Is there a better way to do Friday night? No, there isn't.
Break out the momos.


Prepare shredded cabbage, lettuce, carrots, beets, and anything else you might want to add. If you aren't in the mood to thinly slice a million vegetables, get a coleslaw bag. Heat a little oil and add grated ginger, chopped green chillies and chopped spring onions. Then add all the vegetables and toss with a little soy sauce till the cabbage has softened. Put aside.


Get your preferred minced meat, and mix with the following in a bowl: chopped onions, coriander, garlic, ginger, salt, turmeric, red chillies, and any preferred type of curry powder. Heat a little oil, and once it's hot, pour all over this glorious mash, mix and let sit (to cook the mixture a little.
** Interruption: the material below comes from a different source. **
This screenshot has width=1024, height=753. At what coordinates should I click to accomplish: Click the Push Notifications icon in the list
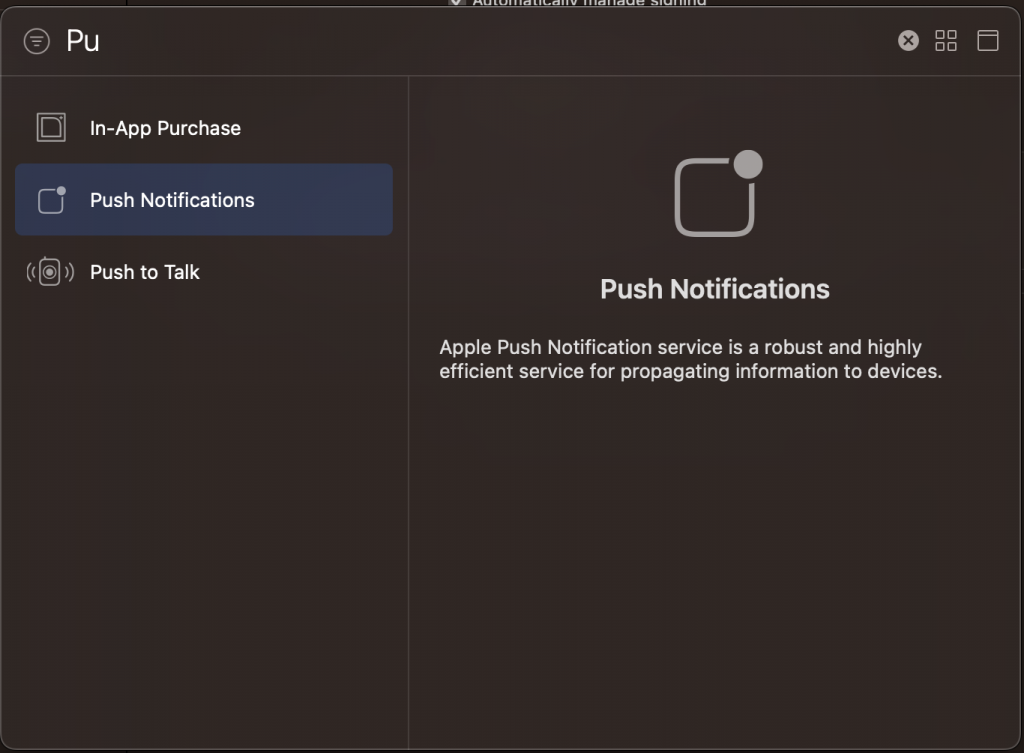[x=51, y=200]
In India, momos are typically served with the standard garlic chilli sauce that you'd find in any Asian supermarket. However, I LOVE the original Nepali achar (sauce) made from scratch, for which you heat a little oil and add sesame seeds, then green chillies. Add salt and turmeric, and pour in half a can of crushed tomatoes. Mix well, then blend into a beautiful momo sauce.


So making the dough isn't tough, but I got lazy and bought some wonton wrappers. There's many different ways of folding momos; if the wrappers are circular, you can put the stuffing in the middle and bring all the sides up and pinch at the top to make a little bag, or fold on to one side and pleat to make a purse. I got square wrappers (not ideal) so I brought all corners up to make a parcel for the meat momos and rolled and twisted for the veg momos. Your choice.

Wrap up your momos and steam for 10-12 minutes or until the wrapper becomes translucent (or fry if it's a cheat day). Serve with sauce!